Comprende combattenti del Sudan, del Ciad e della Siria e di una compagnia militare privata collegata al Cremlino, il Gruppo Wagner. La Turchia è invece il principale sostenitore militare del GNA, con alcuni combattenti provenienti da Ciad, Sudan e Siria.

Nonostante sia ancora nominalmente in vigore l’embargo sulle armi ordinato dal Consiglio di Sicurezza delle Nazioni Unite già nel 2011 e più volte rinnovato, nell’aprile 2019, le forze LAAF sotto il comando di Haftar hanno aperto un attacco contro i gruppi armati affiliati al GNA, nel tentativo di occupare e prendere il controllo di Tripoli. Gruppi armati rivali con il sostegno straniero hanno effettuato attacchi indiscriminati di artiglieria, droni e aerei dentro e intorno alla capitale, uccidendo e sfollando civili e distruggendo pubbliche infrastrutture.

Il LAAF e le forze affiliate hanno sparato munizioni a grappolo, ovvero, armi proibite a livello internazionale per via della loro natura indiscriminata.

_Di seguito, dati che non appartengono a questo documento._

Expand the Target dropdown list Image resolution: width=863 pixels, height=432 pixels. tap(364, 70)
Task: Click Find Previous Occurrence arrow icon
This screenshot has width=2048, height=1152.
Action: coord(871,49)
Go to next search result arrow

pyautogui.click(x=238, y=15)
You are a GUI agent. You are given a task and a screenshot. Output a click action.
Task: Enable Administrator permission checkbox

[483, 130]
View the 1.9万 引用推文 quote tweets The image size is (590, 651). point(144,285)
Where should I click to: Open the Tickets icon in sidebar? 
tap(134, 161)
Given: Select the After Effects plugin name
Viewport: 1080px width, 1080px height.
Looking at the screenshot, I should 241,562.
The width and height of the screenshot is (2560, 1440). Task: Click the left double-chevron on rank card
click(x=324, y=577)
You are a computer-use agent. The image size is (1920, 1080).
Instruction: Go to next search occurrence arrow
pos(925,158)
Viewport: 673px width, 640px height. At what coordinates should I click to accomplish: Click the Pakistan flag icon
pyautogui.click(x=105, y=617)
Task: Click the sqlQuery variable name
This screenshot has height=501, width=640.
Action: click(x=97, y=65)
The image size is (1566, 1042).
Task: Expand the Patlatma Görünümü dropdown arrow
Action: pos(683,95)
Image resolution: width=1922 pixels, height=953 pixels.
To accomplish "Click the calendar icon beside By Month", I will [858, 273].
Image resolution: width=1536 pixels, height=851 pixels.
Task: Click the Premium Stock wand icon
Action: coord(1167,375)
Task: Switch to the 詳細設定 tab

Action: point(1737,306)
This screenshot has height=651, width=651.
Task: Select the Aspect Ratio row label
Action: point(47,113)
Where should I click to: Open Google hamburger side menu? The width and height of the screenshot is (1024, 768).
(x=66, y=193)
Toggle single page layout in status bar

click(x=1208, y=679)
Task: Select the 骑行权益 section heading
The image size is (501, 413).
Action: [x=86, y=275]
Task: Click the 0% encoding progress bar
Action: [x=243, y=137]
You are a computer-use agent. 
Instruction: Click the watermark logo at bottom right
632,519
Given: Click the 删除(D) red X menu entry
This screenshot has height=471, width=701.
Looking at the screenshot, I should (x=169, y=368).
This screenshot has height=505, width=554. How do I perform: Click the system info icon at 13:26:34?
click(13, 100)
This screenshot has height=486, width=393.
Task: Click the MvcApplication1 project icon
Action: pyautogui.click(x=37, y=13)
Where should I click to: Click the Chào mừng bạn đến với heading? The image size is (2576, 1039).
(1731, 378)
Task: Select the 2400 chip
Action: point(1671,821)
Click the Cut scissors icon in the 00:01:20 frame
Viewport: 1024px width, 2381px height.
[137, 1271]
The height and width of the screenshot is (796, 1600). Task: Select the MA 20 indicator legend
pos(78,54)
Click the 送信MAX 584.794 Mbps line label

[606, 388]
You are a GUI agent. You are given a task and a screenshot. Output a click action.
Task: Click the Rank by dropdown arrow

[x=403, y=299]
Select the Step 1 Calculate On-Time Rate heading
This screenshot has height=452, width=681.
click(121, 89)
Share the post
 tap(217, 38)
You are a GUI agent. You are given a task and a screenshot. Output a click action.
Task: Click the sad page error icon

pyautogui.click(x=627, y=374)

Queste forze hanno anche lasciato dietro di sé un numero enorme di mine antiuomo e trappole esplosive che continuano a mietere vittime.

I combattimenti hanno provocato lo sfollamento di 200mila civili e hanno interferito con la scolarizzazione di decine di migliaia di bambini.

Gli scontri si sono conclusi il 5 giugno 2020, dopo che le forze del GNA supportate dalla Turchia hanno costretto il LAAF ed i suoi alleati a ritirarsi da Tarhuna.
Il 23 ottobre, il GNA e il LAAF hanno firmato un cessate il fuoco “completo e permanente” sotto gli auspici delle Nazioni Unite ma, entrambe le parti, si accusano a vicenda di violare l’accordo.

Tutte le forze armate coinvolte nelle molteplici fasi dei conflitti in Libia erano vincolate dal diritto internazionale umanitario e dalle leggi di guerra che proibiscono, tra le altre violazioni, la tortura, i rapimenti, la detenzione illegale di civili e le uccisioni in custodia. Nonostante ciò, un vero e proprio genocidio si è consumato in Libia.

Spetta ora alla Corte Penale Internazionale (CPI), identificare tutti i diretti responsabili di questi crimini contro l’umanità, compiuti da individui senza scrupoli e con indiscutibili intenti criminali.
A novembre, il Governo degli Stati Uniti con l’ordine esecutivo n.13818 ha indicato Mohamed al-Kani e la milizia di al-Kaniyat, nonché gli alti comandanti della LAAF, perseguibili per l’omicidio dei civili recentemente ritrovati nelle numerose fosse comuni di Tarhuna, nonché per le torture, le sparizioni forzate e lo sfollamento di migliaia di civili.

Il cammino verso la stabilizzazione della Libia, in vista anche delle prossime elezioni governative, previste per dicembre 2021, appare ad oggi ancora molto complicato e ricco di variabili ed interessi possibili. La penna qui si ferma, in segno di cordoglio dinanzi alle immagini di Tarhuna, ultima necropoli del XXI secolo.